Kinematic wavefield attributes based multidimensional prestack data reconstruction

Abstract

The 4D/5D interpolation and regularization methods effectively improve the quality of seismic imaging. In addition to the Fourier domain interpolation method, 5D interpolation based on the common reflection surface (CRS) method has attracted more and more attention due to simplicity of its implementation and effectiveness of performance. However, the main challenge of this method is the heavy calculation in parameter estimation. To overcome this limitation, we introduce a kinematic wavefield attributes based prestack data interpolation and regularization method. This method uses gradient structure tensor (GST) and quadratic structure tensor (QST) methods to extract kinematic wavefield attributes (local slopes and curvatures) and use them for fast 3D zero-offset (ZO) CRS parameter estimation.
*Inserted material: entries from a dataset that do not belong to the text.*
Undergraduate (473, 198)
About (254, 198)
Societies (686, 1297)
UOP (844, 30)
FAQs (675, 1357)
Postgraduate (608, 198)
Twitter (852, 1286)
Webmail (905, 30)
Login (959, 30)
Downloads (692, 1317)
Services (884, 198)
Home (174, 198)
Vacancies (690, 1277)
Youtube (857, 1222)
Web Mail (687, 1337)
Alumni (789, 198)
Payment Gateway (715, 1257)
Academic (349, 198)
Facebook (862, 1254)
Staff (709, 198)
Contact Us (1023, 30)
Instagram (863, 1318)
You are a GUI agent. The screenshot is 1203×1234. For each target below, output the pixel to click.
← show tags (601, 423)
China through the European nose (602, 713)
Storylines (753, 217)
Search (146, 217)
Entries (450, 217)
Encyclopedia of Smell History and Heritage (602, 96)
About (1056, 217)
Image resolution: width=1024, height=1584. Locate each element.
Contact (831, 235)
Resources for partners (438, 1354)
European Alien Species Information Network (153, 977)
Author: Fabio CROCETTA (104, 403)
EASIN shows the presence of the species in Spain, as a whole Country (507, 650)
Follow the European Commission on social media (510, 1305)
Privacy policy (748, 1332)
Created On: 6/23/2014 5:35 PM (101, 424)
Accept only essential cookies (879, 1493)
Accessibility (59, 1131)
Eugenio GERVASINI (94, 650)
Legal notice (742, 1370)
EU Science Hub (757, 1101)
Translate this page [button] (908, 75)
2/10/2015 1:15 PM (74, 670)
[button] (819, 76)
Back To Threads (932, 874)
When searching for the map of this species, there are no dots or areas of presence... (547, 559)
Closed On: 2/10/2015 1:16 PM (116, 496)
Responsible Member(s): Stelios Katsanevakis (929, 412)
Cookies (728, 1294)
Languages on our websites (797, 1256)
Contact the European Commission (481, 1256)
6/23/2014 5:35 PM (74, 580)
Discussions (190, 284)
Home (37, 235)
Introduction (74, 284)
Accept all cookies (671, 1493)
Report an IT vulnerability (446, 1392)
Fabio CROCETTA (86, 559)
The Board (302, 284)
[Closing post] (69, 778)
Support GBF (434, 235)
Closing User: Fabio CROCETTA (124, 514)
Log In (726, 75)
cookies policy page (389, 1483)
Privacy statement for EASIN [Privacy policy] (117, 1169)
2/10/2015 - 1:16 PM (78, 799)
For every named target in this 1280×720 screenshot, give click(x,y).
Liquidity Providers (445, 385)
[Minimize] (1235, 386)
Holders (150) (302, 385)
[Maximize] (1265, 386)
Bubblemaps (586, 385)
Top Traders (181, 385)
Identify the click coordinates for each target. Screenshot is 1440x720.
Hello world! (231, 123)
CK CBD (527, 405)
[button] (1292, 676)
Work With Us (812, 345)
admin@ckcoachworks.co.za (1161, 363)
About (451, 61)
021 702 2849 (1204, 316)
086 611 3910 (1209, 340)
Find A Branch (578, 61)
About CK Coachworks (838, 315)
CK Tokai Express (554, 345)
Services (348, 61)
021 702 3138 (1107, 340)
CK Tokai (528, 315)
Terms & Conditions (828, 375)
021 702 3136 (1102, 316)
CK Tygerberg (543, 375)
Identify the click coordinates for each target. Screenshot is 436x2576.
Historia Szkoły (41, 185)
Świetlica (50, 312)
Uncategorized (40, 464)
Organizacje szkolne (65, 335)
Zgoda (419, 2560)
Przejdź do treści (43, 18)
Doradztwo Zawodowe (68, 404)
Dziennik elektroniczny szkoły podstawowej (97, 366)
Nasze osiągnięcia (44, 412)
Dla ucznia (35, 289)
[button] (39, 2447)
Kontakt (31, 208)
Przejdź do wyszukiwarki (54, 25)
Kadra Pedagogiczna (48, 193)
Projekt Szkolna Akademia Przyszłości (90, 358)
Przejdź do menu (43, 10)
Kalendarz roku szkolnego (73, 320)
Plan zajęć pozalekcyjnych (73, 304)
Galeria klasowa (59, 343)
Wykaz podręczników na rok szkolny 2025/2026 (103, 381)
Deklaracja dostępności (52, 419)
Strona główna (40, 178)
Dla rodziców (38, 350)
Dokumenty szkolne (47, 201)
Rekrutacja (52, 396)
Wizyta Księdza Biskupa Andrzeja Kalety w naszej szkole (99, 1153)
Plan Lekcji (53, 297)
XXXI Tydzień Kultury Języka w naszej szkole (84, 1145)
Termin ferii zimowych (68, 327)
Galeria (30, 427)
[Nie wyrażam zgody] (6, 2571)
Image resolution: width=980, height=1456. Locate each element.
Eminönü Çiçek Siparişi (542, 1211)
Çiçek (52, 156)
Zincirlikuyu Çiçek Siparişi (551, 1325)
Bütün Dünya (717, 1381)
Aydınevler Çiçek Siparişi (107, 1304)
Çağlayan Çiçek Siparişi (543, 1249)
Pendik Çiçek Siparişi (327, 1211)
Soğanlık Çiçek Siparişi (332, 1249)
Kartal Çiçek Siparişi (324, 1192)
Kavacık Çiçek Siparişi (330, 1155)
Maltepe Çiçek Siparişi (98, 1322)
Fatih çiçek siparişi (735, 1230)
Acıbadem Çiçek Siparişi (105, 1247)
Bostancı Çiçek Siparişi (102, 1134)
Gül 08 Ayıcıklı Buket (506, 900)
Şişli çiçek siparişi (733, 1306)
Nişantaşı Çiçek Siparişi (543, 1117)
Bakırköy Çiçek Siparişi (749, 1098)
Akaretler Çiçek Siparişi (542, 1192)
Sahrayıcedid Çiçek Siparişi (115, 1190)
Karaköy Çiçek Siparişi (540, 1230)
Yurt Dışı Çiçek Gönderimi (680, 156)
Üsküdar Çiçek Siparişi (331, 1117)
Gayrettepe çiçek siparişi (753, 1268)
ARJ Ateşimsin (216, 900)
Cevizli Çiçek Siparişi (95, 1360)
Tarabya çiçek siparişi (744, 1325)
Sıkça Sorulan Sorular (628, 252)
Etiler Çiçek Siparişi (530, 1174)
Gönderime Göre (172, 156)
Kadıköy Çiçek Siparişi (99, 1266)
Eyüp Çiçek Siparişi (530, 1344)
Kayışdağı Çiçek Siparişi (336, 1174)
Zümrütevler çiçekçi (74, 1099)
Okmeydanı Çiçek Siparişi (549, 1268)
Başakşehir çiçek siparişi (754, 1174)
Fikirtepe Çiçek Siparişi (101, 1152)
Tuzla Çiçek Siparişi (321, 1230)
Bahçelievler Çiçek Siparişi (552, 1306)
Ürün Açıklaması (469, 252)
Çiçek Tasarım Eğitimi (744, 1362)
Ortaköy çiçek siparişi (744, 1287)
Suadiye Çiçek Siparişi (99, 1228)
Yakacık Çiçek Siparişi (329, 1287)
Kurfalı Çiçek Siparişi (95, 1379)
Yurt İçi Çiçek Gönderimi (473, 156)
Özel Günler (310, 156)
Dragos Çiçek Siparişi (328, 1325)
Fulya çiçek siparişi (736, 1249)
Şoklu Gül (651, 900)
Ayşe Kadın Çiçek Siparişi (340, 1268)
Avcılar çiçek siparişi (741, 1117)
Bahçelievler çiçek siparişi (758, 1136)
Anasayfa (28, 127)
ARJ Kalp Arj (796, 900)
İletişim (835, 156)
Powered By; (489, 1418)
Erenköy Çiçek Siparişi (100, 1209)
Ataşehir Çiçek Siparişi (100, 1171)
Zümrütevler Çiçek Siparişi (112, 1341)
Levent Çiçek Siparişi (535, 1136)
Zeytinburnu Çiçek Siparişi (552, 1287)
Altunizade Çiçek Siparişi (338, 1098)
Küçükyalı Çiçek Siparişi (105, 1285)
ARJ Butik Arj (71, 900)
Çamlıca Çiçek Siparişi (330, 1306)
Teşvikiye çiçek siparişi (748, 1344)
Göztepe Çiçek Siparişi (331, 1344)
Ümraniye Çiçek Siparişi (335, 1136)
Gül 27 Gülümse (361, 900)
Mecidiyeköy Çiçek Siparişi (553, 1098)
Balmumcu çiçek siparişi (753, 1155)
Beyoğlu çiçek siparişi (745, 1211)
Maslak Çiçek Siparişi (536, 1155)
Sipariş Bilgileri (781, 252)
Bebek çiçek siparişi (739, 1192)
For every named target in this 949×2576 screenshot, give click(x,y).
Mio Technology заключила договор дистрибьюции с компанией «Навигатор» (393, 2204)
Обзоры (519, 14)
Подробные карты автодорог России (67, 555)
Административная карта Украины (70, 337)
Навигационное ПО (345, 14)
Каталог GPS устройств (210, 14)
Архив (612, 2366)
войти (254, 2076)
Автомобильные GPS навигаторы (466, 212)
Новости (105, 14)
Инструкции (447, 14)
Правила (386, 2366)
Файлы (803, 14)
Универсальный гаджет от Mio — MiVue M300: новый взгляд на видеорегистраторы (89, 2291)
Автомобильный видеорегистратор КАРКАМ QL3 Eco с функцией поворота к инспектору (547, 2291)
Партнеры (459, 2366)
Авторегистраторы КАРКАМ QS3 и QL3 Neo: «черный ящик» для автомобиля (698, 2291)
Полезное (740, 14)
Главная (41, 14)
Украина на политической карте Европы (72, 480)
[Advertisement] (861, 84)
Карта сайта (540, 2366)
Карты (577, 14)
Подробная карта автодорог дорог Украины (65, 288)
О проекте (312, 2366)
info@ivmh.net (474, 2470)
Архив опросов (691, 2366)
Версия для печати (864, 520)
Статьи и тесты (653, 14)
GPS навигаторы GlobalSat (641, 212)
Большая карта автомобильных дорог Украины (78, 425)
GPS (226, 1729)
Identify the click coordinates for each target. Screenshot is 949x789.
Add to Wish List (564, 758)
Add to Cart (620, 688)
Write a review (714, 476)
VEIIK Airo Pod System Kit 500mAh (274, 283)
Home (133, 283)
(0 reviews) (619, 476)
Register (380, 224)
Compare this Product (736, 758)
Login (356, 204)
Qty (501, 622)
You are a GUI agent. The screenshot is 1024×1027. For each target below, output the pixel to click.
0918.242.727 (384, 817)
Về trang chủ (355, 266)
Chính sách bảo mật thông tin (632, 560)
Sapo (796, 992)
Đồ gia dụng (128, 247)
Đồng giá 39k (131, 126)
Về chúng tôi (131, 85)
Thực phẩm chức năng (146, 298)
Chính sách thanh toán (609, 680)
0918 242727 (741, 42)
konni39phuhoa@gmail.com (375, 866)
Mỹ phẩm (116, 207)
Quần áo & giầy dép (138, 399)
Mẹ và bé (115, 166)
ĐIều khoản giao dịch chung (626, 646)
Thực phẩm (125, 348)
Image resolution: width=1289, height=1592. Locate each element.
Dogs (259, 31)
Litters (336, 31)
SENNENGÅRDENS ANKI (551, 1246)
The derived parameters are then used for 3D CRS based prestack interpolation and regularization. The proof of concept is demonstrated on datasets acquired by TopSeis. The corresponding results show that the improved efficiency of the GST/QST based method in kinematic wavefield attribute extraction and 3D ZO CRS parameter estimation. Moreover, the interpolated and regularized TopSeis prestack data derived from the subsequent 3D ZO CRS proves the simplicity and effectiveness of this method.